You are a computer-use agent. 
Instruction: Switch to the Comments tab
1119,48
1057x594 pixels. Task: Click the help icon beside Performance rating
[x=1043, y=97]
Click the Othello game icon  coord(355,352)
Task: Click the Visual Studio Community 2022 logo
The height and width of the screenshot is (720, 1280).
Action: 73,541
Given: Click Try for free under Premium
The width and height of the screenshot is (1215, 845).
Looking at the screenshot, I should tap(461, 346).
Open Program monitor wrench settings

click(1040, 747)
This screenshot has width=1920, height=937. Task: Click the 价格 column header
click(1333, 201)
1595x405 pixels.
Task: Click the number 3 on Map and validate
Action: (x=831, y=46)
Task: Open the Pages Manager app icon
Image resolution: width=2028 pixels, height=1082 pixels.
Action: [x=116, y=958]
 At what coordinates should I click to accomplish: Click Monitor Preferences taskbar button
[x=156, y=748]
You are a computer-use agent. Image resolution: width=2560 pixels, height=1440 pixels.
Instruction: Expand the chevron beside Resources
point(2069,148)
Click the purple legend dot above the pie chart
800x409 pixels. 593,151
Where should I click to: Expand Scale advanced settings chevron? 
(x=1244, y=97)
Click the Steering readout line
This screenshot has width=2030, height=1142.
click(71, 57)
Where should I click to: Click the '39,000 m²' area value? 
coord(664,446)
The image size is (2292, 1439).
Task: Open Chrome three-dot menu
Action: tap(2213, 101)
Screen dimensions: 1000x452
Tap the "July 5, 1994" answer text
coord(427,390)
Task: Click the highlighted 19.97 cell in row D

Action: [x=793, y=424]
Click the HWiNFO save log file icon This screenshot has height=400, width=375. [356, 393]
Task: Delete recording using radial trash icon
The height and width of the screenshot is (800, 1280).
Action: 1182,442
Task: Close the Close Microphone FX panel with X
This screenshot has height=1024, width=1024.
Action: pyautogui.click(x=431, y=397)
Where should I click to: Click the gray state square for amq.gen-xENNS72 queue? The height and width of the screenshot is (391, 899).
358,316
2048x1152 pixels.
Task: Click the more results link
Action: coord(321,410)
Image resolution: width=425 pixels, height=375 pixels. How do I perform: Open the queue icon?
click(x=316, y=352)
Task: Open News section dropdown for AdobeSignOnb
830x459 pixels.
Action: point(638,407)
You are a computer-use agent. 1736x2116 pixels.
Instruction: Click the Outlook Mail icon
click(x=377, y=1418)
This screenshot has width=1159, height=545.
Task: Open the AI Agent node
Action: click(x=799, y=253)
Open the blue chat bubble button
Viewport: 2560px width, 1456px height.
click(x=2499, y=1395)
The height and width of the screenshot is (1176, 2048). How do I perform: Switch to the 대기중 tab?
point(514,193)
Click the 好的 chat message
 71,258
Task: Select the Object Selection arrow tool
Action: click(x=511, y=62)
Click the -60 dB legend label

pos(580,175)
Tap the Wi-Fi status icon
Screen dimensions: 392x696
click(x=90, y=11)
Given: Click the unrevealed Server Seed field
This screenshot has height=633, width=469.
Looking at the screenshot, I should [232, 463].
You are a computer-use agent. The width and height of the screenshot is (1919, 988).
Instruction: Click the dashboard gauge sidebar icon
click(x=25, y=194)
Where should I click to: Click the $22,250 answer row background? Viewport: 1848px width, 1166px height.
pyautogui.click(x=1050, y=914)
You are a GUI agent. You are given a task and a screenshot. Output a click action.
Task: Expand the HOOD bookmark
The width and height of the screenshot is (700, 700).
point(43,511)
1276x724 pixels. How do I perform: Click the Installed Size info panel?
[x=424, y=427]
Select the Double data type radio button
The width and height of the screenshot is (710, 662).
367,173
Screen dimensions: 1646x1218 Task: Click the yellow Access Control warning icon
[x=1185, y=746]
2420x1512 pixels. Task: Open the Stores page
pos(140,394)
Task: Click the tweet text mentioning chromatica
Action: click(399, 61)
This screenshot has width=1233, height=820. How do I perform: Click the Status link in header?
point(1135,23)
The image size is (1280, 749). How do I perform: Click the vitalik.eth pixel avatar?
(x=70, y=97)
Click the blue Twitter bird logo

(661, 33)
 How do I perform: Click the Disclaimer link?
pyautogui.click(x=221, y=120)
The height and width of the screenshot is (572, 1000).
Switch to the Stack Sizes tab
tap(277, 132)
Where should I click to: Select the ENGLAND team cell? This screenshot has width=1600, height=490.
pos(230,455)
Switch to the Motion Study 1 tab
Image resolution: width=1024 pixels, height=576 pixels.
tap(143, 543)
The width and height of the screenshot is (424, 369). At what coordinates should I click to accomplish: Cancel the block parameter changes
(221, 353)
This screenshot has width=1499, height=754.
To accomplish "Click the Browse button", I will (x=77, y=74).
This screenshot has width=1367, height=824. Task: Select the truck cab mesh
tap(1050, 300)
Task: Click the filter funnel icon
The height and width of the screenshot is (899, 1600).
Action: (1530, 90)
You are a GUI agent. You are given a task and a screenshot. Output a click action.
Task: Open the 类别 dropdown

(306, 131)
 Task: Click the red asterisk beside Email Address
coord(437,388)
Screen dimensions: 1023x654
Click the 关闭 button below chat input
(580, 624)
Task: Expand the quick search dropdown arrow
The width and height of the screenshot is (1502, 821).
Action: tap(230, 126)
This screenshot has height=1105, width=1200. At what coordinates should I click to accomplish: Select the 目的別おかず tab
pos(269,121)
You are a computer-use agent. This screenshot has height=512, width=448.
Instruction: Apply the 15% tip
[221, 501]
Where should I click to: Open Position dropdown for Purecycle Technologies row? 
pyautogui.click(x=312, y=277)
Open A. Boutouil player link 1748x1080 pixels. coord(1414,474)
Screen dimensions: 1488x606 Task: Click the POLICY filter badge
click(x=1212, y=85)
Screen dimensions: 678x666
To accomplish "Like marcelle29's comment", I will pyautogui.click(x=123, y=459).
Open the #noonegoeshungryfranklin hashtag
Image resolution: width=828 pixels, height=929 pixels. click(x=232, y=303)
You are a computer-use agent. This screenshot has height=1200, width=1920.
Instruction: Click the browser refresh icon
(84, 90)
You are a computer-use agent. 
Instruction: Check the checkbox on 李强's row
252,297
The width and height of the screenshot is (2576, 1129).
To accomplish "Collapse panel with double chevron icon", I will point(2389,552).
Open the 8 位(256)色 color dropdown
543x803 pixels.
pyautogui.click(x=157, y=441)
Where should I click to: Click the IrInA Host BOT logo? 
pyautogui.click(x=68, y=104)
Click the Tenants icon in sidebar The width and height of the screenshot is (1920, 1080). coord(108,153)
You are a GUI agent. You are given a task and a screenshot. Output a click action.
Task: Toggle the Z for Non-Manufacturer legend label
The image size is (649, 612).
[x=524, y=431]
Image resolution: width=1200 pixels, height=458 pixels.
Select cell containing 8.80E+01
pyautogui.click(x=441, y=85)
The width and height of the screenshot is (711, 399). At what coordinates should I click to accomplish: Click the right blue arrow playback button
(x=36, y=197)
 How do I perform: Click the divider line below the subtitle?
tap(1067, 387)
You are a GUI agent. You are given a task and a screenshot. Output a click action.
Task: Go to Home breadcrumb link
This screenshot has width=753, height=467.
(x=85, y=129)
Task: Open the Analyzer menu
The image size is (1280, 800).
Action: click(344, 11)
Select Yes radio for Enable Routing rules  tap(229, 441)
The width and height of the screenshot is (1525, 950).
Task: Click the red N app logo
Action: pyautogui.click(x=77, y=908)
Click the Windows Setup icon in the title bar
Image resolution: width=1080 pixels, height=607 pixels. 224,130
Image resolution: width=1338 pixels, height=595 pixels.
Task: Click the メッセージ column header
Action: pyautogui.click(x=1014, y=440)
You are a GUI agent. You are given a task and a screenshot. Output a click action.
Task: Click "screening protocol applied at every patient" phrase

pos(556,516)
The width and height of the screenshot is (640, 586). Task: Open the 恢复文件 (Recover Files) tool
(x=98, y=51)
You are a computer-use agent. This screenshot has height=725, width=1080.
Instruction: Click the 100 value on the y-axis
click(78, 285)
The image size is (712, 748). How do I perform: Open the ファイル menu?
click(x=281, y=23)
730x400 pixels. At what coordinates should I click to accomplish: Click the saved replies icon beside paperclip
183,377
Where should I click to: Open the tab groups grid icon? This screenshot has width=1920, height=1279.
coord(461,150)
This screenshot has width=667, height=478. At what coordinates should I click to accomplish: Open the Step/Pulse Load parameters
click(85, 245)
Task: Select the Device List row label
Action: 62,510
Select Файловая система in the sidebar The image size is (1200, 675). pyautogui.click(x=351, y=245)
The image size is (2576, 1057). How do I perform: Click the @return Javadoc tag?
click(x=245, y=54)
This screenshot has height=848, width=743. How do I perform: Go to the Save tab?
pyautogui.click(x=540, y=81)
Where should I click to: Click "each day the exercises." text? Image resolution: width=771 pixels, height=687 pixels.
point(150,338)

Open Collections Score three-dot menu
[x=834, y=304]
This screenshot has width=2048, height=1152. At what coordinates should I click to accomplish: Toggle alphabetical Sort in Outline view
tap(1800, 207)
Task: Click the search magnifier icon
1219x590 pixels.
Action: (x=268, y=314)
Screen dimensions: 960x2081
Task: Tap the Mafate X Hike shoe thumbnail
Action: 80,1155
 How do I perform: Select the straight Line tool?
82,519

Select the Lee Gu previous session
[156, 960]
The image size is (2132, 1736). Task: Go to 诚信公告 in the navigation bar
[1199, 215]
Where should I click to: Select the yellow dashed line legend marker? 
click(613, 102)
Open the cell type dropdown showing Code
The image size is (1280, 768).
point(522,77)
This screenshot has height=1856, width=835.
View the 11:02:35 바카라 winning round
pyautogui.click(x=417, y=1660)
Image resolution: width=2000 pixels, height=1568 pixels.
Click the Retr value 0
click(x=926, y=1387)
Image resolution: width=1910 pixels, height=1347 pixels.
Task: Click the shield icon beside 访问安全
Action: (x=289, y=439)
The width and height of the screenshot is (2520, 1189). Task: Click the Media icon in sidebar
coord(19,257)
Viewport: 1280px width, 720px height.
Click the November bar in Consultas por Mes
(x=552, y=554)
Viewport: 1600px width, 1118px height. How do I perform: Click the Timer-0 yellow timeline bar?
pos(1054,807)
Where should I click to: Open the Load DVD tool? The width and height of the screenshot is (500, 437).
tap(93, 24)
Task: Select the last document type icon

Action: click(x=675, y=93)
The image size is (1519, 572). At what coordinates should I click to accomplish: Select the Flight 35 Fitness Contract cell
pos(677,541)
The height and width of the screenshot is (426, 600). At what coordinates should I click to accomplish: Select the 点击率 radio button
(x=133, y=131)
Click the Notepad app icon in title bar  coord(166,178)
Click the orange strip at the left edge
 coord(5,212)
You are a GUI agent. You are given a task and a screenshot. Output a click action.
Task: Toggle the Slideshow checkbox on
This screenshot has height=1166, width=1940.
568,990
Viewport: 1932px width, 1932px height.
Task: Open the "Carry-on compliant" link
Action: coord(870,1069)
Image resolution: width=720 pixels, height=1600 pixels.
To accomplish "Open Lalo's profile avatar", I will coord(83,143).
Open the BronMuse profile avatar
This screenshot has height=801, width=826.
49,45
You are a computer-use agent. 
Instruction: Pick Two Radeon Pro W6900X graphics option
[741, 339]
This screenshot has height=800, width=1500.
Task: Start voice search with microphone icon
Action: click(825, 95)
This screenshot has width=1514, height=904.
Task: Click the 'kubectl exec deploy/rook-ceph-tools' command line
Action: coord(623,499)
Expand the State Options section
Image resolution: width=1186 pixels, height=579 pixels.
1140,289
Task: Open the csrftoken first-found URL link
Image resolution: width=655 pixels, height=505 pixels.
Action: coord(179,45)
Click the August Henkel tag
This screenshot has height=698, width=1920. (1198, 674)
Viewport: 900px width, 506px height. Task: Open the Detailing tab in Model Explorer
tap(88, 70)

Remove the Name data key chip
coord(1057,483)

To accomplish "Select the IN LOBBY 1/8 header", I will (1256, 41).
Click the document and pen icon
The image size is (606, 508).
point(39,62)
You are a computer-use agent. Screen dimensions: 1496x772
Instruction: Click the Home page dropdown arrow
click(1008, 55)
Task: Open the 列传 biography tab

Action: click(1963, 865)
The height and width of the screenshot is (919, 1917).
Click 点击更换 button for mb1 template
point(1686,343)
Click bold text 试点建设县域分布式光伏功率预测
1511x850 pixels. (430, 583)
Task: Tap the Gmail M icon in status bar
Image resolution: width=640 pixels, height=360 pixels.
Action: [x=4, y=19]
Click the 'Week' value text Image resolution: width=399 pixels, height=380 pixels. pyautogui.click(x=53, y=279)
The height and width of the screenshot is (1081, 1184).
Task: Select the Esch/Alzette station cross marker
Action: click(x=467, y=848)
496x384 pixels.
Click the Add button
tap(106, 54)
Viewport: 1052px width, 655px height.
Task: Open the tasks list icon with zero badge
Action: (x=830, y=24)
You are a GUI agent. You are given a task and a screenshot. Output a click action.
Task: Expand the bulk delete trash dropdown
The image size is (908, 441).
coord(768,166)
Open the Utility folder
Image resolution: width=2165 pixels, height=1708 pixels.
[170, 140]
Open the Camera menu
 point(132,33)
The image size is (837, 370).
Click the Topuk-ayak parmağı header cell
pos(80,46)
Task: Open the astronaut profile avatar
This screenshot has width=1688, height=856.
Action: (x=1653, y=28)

_Set exercise_. Please revise the material from the line with "Click the HWiNFO" up to and including the line with "Action: pyautogui.click(x=431, y=397)", putting "round trash button" in place of "radial trash icon" and leaving everything else untouched.

_Result_.
Click the HWiNFO save log file icon This screenshot has height=400, width=375. [356, 393]
Task: Delete recording using round trash button
The height and width of the screenshot is (800, 1280).
Action: 1182,442
Task: Close the Close Microphone FX panel with X
This screenshot has height=1024, width=1024.
Action: pyautogui.click(x=431, y=397)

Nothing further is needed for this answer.